Copy exactly the lines that run from the one containing "Instruction: Open the" through the end of the entries, both ends included.

[Opening EXCERPTED RECORDS section]

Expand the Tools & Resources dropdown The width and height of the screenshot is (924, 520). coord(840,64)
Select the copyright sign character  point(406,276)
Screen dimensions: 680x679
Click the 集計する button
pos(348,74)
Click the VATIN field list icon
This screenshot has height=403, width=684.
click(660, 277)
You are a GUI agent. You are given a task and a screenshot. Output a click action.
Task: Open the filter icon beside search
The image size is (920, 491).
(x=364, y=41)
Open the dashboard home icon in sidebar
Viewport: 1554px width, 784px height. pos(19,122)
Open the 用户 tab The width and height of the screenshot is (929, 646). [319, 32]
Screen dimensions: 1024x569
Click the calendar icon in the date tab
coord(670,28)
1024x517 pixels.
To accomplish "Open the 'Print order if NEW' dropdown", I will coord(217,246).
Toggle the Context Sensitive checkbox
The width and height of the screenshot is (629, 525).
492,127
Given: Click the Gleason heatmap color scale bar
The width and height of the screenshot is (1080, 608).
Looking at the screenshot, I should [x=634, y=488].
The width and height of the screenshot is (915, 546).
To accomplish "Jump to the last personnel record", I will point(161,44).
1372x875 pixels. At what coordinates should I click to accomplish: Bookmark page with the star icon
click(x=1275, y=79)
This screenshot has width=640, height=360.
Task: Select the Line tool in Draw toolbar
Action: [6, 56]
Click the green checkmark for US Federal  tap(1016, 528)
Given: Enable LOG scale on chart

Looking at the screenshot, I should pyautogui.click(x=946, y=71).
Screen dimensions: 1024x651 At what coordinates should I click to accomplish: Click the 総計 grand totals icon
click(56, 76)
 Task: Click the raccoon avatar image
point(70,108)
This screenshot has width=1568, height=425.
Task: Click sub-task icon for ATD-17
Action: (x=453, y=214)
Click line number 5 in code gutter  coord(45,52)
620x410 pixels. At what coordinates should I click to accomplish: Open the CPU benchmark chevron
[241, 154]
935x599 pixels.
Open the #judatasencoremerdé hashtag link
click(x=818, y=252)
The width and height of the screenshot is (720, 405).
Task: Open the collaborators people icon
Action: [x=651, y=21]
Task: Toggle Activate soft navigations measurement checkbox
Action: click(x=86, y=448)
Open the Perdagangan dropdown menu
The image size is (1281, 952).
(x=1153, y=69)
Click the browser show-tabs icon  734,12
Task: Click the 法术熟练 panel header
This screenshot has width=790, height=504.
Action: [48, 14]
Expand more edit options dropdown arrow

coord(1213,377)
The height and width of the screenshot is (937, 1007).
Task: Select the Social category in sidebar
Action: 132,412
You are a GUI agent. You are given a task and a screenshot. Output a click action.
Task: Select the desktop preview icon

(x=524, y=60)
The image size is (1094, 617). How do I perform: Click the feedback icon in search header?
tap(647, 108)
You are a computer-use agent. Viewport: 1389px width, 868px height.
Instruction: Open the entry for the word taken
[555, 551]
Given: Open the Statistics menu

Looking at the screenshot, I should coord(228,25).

[Closing EXCERPTED RECORDS section]

EXPECTED ANSWER
Instruction: Open the entry for the word taken
[555, 551]
Given: Open the Statistics menu

Looking at the screenshot, I should coord(228,25).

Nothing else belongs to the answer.